Но он думал именно так.
ГЛАВА 43
Войсковой транспортер «Конте Бьянкамано» представлял собой ржавое ведро, но когда он медленно продвигался по Красному морю и через Суэцкий канал, его можно было сравнивать еще и с духовкой. Битком набитый ранеными ветеранами эфиопской войны, он вез в своих трюмах более двух сотен гробов с убитыми. Муссолини разгромил эфиопов ценой ужасных людских потерь. Итальянцы все-таки получили империю, но по цене, которой
Несколько пассажиров судна не были ранены, и самым известным среди них был граф Галеаццо Чиано, зять Муссолини, до последнего времени командовавший эскадрильей «Ла Диспарата», в которой и служил Фаусто. Чиано возвращался в Италию, чтобы в свои тридцать три года стать министром иностранных дел. За день до прихода судна в Неаполь он вызвал Фаусто в свою каюту, самую лучшую на судне после капитанской, однако все равно маленькую. И хотя в каюте были открыты два иллюминатора и еще работал электрический вентилятор, дуновение горячего воздуха еле ощущалось и на рубашке Чиано проступали пятна пота. Он был красив, но у него уже появлялось брюшко. Когда Фаусто вошел, он потягивал джин с тоником, но своему бывшему сослуживцу не предложил ни выпить, ни присесть.
— Спада, — сказал он, — я даю тебе еще один шанс. Завтра в порту будут репортеры, и я хочу, чтобы ты им сказал, что ты на сто процентов поддерживаешь политику дуче.
На лице Фаусто лежал отпечаток многодневной усталости, и ему давно следовало бы побриться. Он покачал головой.
— Нет, — сказал он, — я уже говорил вам: с этим покончено.
Чиано поставил стакан на ржавый стальной стол.

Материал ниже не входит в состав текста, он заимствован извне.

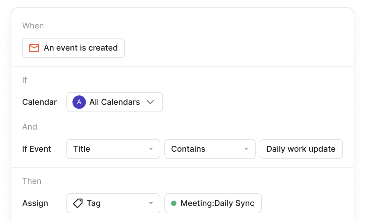The width and height of the screenshot is (365, 222).
Task: Click the "Assign" action label
Action: 35,203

— Черт возьми, Фаусто! — взорвался он. — Чем ты прикажешь воевать с этими черномазыми? Отравленными стрелами из духовой трубки? Копьями? Мы провели современную военную кампанию, и она была чертовски успешной. Если ниггер убит, то какая разница чем — из пулемета или стрелой? Все равно он мертвый! Твоя привередливость — это глупость, глупость!
Фаусто знал, что Чиано перенял у своего тестя стиль запугивания и истерических воплей.

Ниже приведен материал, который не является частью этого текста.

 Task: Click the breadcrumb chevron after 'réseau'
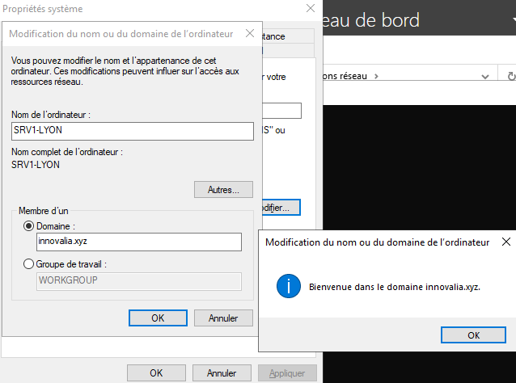pyautogui.click(x=375, y=76)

— Это была не война, а бойня, — ответил он спокойно. — Я люблю Италию так же, как и вы или как любой другой человек, но то, что я там видел, сделало меня совершенно больным. Если это и есть фашизм, то я был дураком, что поверил в него.
— Фашизм сделал Италию великой державой!
— Что из этого?
Гнев Чиано утих.
— Я надеюсь, — сказал он тихо, — ты не намерен сообщать обо всем этом в газетах?
Фаусто слабо улыбнулся:
— Да разве они напечатали бы, даже если бы я и сказал.

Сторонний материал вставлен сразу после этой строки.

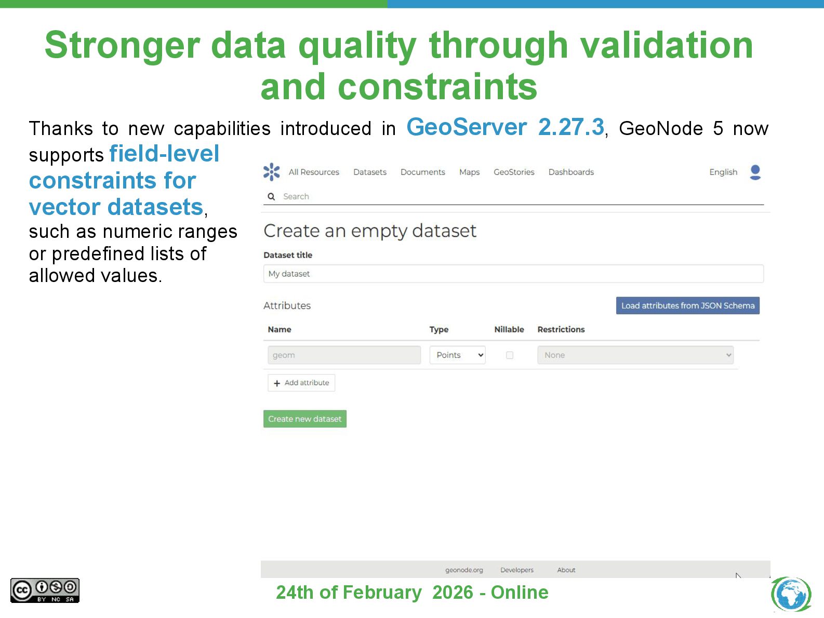Expand the Restrictions dropdown showing None
The image size is (824, 618).
635,355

— Нет, но твоя семья хорошо известна в Италии, и ты в каком-то смысле — герой войны. Ты бы мог причинить нам много хлопот. Если будешь вести себя тихо, мы ничего не сделаем ни тебе, ни твоей семье. Я думаю, нет нужды напоминать тебе, что ты женат на еврейке?
Фаусто никогда особенно не любил графа Чиано, но теперь он понял, что ненавидит его.
— Ты не должен напоминать мне об этом, — сказал он, а про себя подумал: «Ты, наглый мерзавец».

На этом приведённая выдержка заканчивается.